*Trecho para leitura*:
"""

Para notar que os movimentos de wushu (武术) podem ser muito bonitos para os padrões estéticos do ocidente moderno, basta assistir a um bom filme de wuxia (武俠), como O Tigre e o Dragão, ou pesquisar algumas formas modernas no Youtube, executadas em competições internacionais, como esta que trazemos abaixo:
(conteúdo em espanhol)
Alguns autores, como Barry Allen (Striking Beauty: A Philosophical Look at the Asian Martial Arts, Columbia University Press, 2015), vêm a beleza do wushu e a sua natureza propriamente marcial como, a princípio, elementos contraditórios. Como "solução", ele indica que o wushu, como espetáculo e treinamento, é uma espécie de teatralização da guerra. Não é violência, mas a experiência estética de movimentos que devem ser executados tal como seriam eficazes em caso de utilizados como "armas". Se Allen está correto, eu poderia chamar este wushu de uma poética da guerra, por meio da qual a linguagem da guerra se torna meio de tematização inventiva desta própria linguagem. Poderia, ainda, dizer que se trata de uma poética indiciária de conceitos filosóficos, éticos e metafísicos. Ela permite, sozinha ou incorporada a outras formas de representação (teatro, cinema, literatura, artes visuais etc.), dar forma a narrativas, histórias, ideias e abstrações.
Há uma forma de treinamento e competição no wushu cujo nome é muito interessante para pensar a poética das artes marciais chinesas: dui lian (对练). 对, dui, significa "par" ou "duplas"; enquanto 练 significa "exercício", "prática" ou "treinamento". "Prática a dois", seria, portanto, uma boa tradução para a expressão. Vejamos um exemplo abaixo:
Este tipo de "prática a dois" se materializa como uma "luta combinada", em que os dois praticantes comprometem-se a fazer papéis complementares e, ao mesmo tempo, de oposição entre si. Estes opostos-complementares podem ser em termos espaciais (direita/esquerda, em pé/no chão, um pula enquanto outro agacha etc.), em termos de situação de ataque ou de defesa ou em termos de tipo de movimento (um mais reto e outro mais circular, um mais suave e outro mais duro etc.). Muitas vezes, as performances enfatizam isso nas cores das roupas (azul x vermelho ou rosa e branco x preto são os pares mais comuns). A base óbvia desta linguagem é a dialética do yin (阴) e do yang (阳). O que estas performances tentam dar visibilidade é exatamente aos efeitos da relação entre essas duas forças e as suas transformações uma na outra.

"""

No trecho sobre wushu, quais formas de representação aparecem entre parênteses como exemplos daquelas às quais essa poética pode ser incorporada? Liste todas.

*Dados registrados*:

"""

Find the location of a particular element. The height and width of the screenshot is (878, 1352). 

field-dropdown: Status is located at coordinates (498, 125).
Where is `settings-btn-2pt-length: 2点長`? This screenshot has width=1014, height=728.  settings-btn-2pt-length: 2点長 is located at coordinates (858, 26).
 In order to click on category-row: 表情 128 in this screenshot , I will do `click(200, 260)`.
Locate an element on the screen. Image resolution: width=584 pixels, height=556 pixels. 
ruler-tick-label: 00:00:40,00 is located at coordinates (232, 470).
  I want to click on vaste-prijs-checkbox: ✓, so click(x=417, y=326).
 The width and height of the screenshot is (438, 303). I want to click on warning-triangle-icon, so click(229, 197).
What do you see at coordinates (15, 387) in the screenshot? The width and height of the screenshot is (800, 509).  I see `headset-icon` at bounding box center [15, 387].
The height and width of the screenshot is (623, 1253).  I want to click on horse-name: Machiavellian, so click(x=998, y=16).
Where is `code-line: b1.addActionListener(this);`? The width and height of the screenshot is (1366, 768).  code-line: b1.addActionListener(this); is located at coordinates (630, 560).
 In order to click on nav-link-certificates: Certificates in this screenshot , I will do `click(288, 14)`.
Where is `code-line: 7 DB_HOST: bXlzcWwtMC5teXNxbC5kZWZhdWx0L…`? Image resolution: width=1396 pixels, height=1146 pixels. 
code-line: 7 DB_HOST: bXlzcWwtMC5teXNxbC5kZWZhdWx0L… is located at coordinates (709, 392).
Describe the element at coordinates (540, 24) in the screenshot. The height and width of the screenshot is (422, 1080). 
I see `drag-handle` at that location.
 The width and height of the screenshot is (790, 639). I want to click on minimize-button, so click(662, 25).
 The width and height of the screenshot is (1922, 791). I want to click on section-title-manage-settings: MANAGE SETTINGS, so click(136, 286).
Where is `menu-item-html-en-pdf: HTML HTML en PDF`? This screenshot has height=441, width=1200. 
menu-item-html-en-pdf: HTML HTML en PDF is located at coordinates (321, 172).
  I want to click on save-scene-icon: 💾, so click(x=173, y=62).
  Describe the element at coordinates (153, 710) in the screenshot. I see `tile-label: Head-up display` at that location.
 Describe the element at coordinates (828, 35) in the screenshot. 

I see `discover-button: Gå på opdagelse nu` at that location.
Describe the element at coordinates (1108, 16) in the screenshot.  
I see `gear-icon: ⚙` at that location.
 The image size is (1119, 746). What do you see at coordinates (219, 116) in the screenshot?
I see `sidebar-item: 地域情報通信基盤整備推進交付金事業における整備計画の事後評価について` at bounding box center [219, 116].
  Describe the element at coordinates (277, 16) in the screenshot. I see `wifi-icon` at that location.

"""

*Resposta*: Teatro, cinema, literatura e artes visuais.